### What you are asked to do
Extract every line of the material below that contains the word "arrow", copying each one in full.

### Provided entries

>> Start

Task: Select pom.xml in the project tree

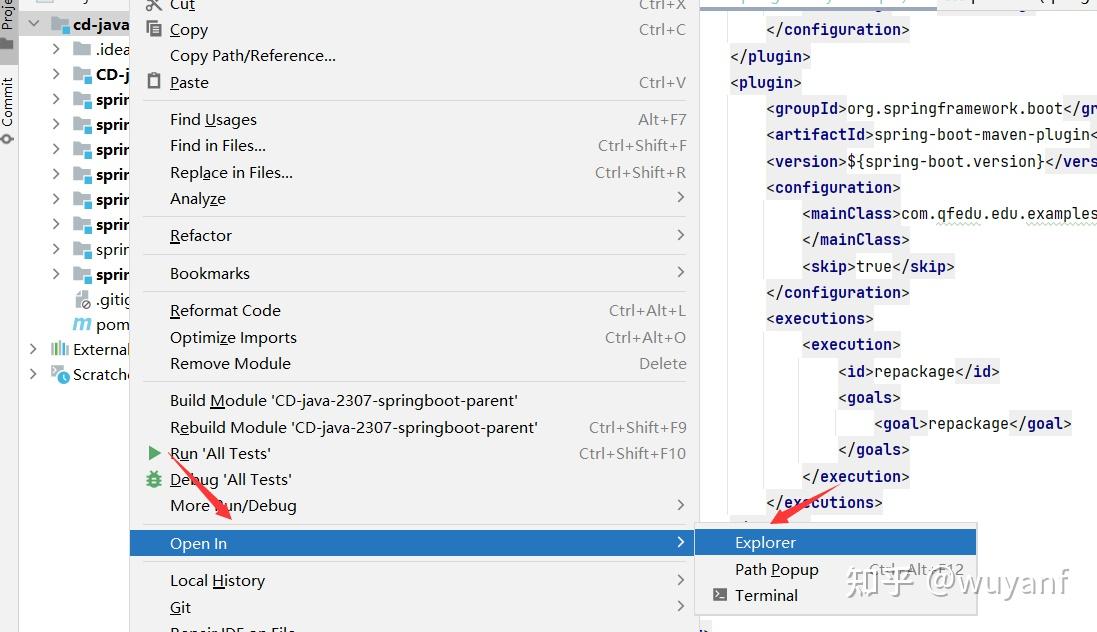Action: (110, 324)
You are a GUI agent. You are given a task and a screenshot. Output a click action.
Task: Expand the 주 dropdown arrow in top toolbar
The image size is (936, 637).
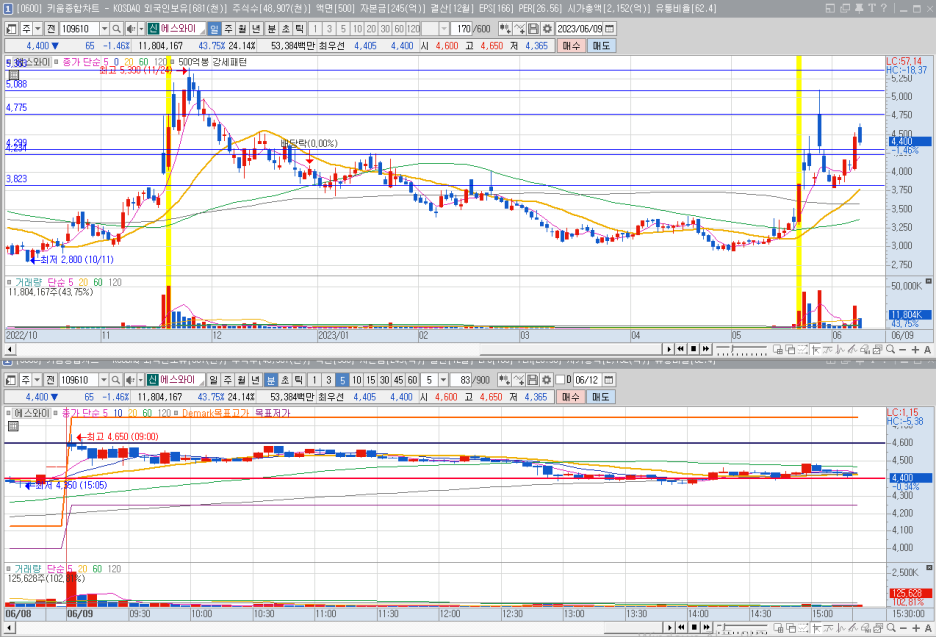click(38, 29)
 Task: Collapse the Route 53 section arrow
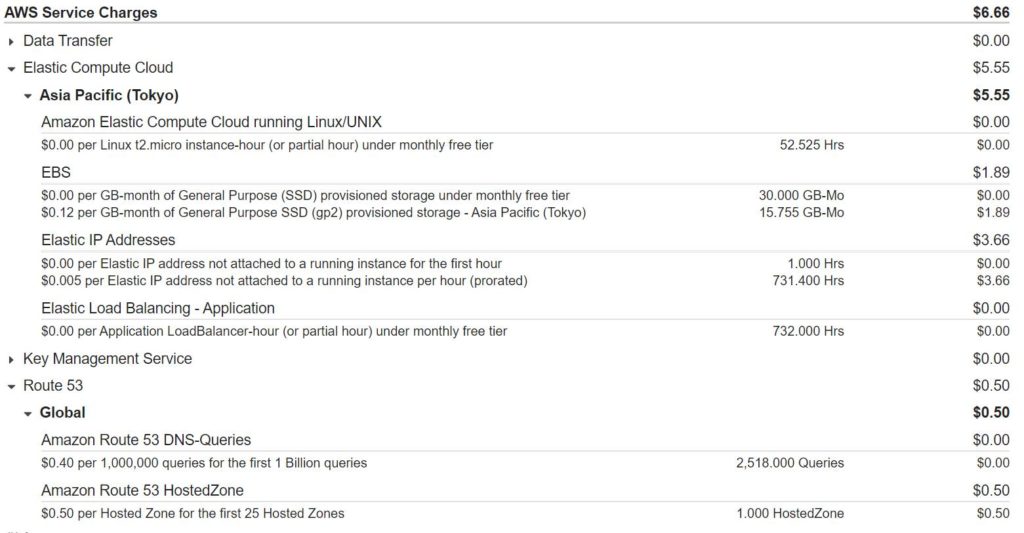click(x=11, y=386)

>> End
>> Start

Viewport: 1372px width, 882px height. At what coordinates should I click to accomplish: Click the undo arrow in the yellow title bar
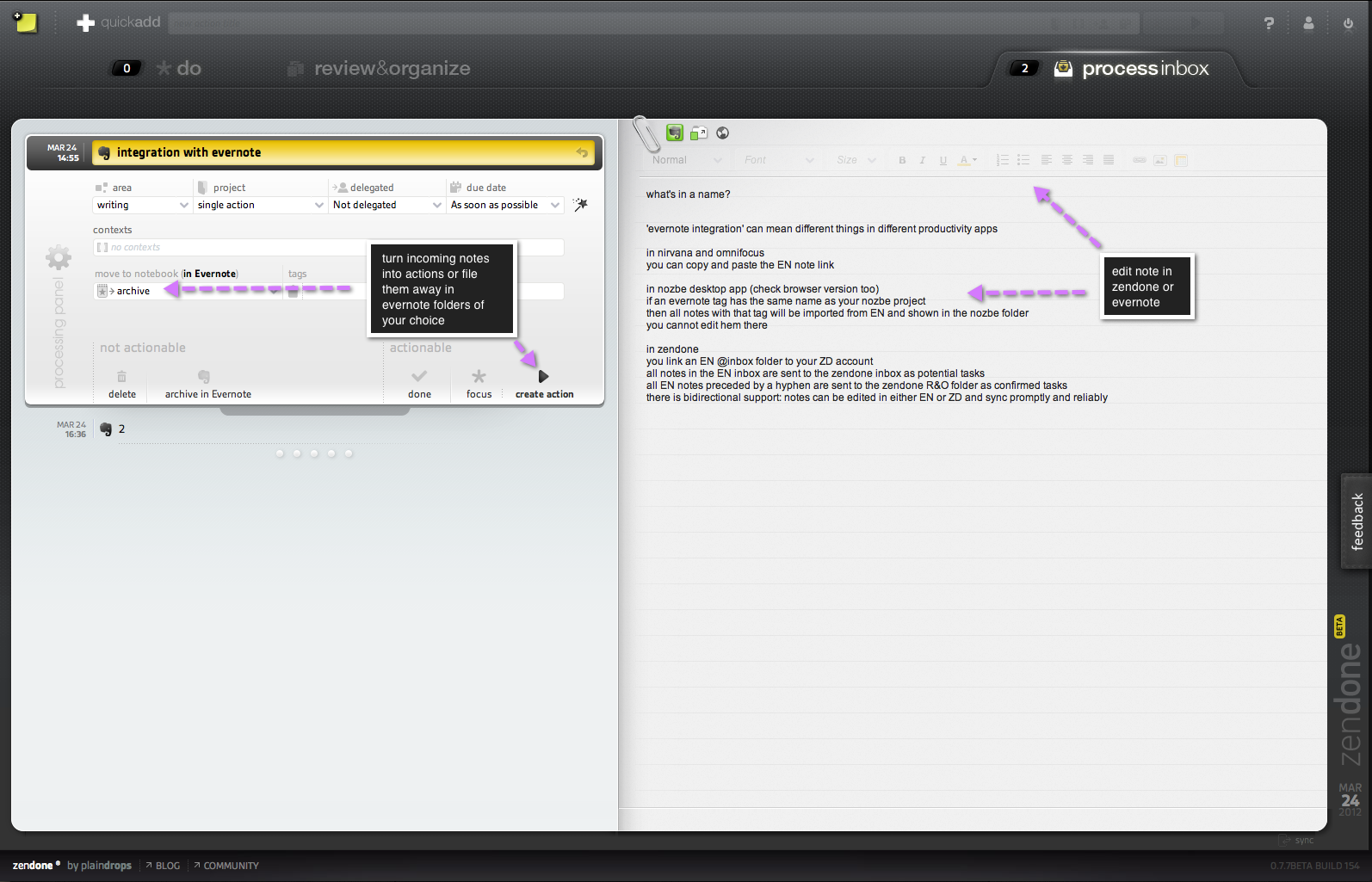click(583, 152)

>> End

### Solution to this task
Task: Expand the 주 dropdown arrow in top toolbar
 Task: Collapse the Route 53 section arrow
Viewport: 1372px width, 882px height. At what coordinates should I click to accomplish: Click the undo arrow in the yellow title bar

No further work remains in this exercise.